Option B: Option B is incorrect because the danger is direct central respiratory depression, not airway obstruction from dystonia.
Option C: Option C is incorrect because promethazine is contraindicated, not preferred, in this age group.
Option E: Option E is incorrect because the recognized lethal risk in young children is respiratory depression, not QTc prolongation.
11. A 58-year-old man with gastroparesis was started on oral erythromycin and had excellent symptom relief in the first week. By the third week of continuous use, the benefit has largely disappeared despite no change in dose. What explains the loss of effect, and what does it imply for how erythromycin should be used?
A) The erythromycin dose has accumulated to toxic levels, requiring discontinuation for safety
B) Tachyphylaxis has developed from motilin receptor downregulation, which occurs within days to weeks of continuous administration; erythromycin is therefore best reserved for acute exacerbations rather than chronic continuous management
C) The patient has developed antibiotic resistance, which abolished the prokinetic effect
D) The loss of effect reflects worsening tardive dyskinesia from the erythromycin
E) The benefit faded because erythromycin induced its own metabolism through CYP2C9
ANSWER: B
Rationale:
Erythromycin is a motilin receptor agonist, and its principal limitation is tachyphylaxis: motilin receptor downregulation develops within days to weeks of continuous administration, substantially reducing the prokinetic effect. This is why erythromycin is best reserved for acute gastroparetic exacerbations rather than chronic continuous outpatient management.
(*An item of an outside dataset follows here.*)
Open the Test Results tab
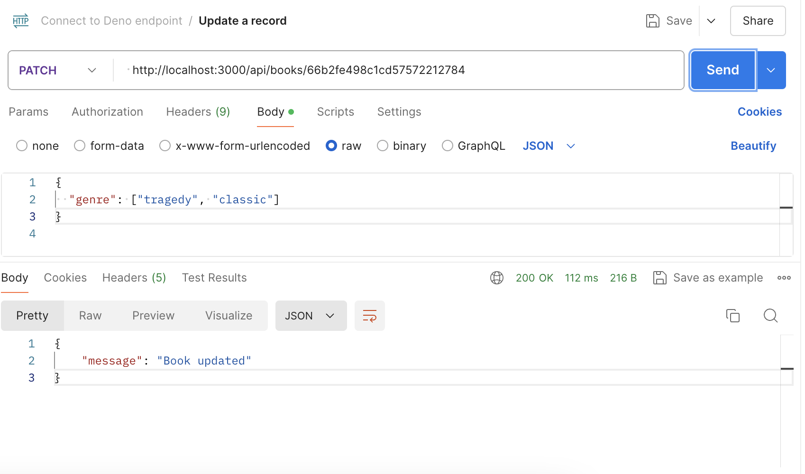The width and height of the screenshot is (805, 474). pyautogui.click(x=214, y=277)
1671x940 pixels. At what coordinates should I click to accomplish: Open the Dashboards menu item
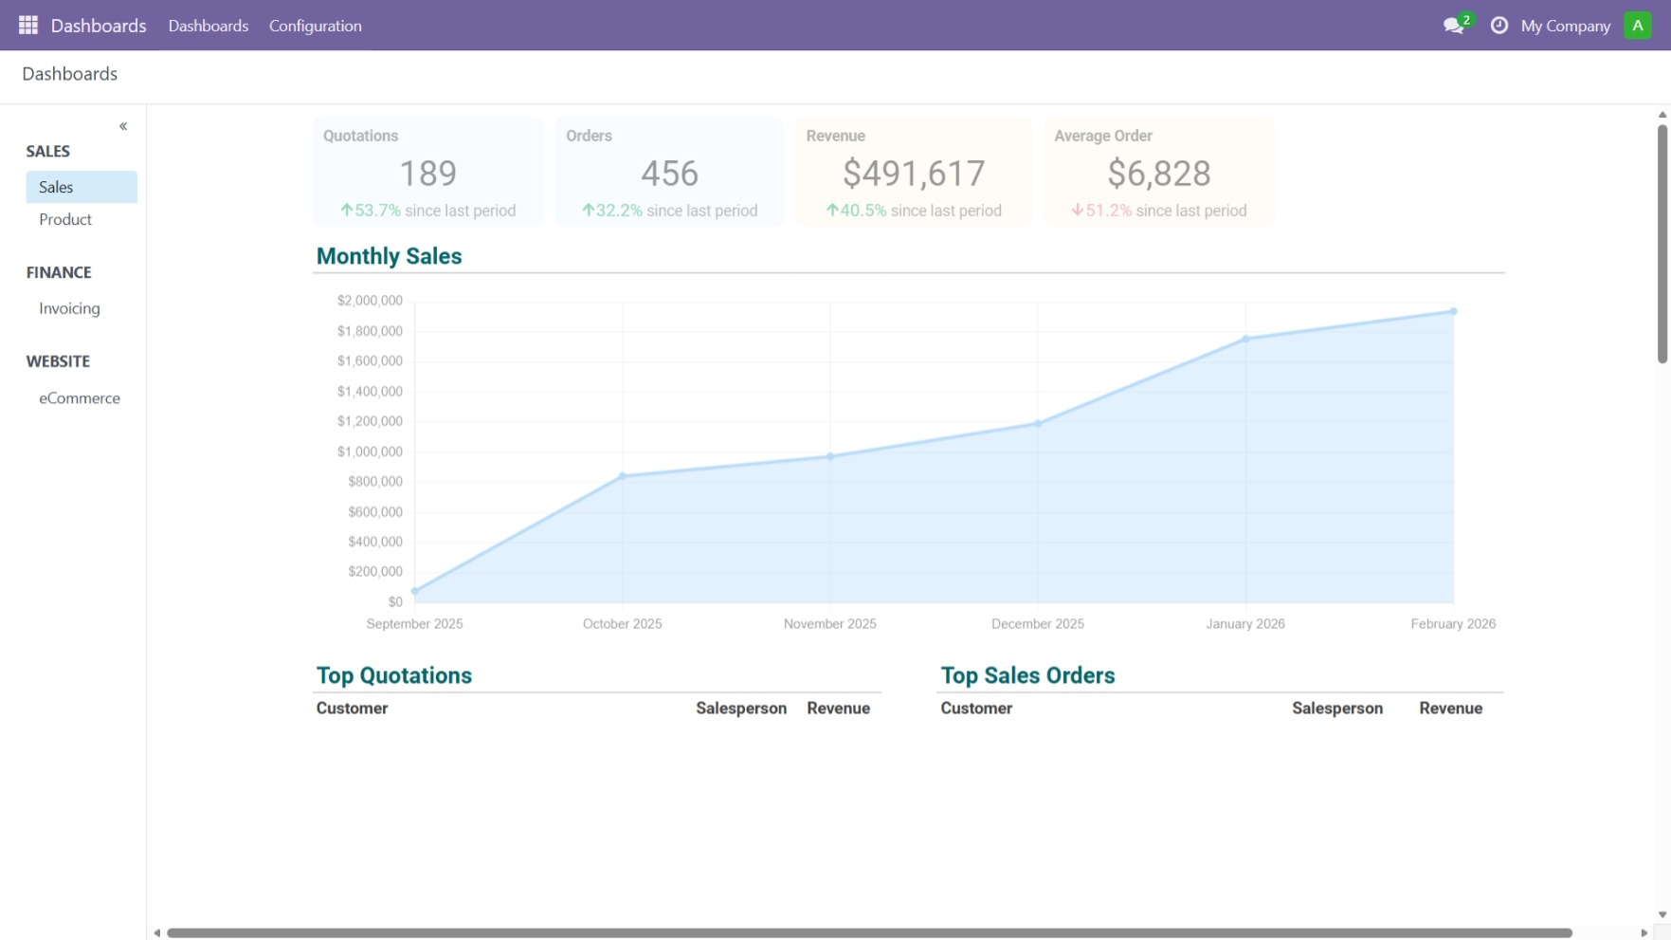pyautogui.click(x=208, y=26)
Option A: Option A is incorrect because the loss of effect is due to receptor downregulation, not toxic drug accumulation.
Option C: Option C is incorrect because the waning prokinetic effect reflects motilin receptor downregulation, a pharmacodynamic phenomenon unrelated to antimicrobial resistance.
Option D: Option D is incorrect because erythromycin does not cause tardive dyskinesia, which is a consequence of dopamine antagonists such as metoclopramide.
Option E: Option E is incorrect because erythromycin is a CYP3A4 inhibitor rather than a CYP2C9 autoinducer, and the loss of effect is explained by motilin receptor tachyphylaxis, not accelerated self-metabolism.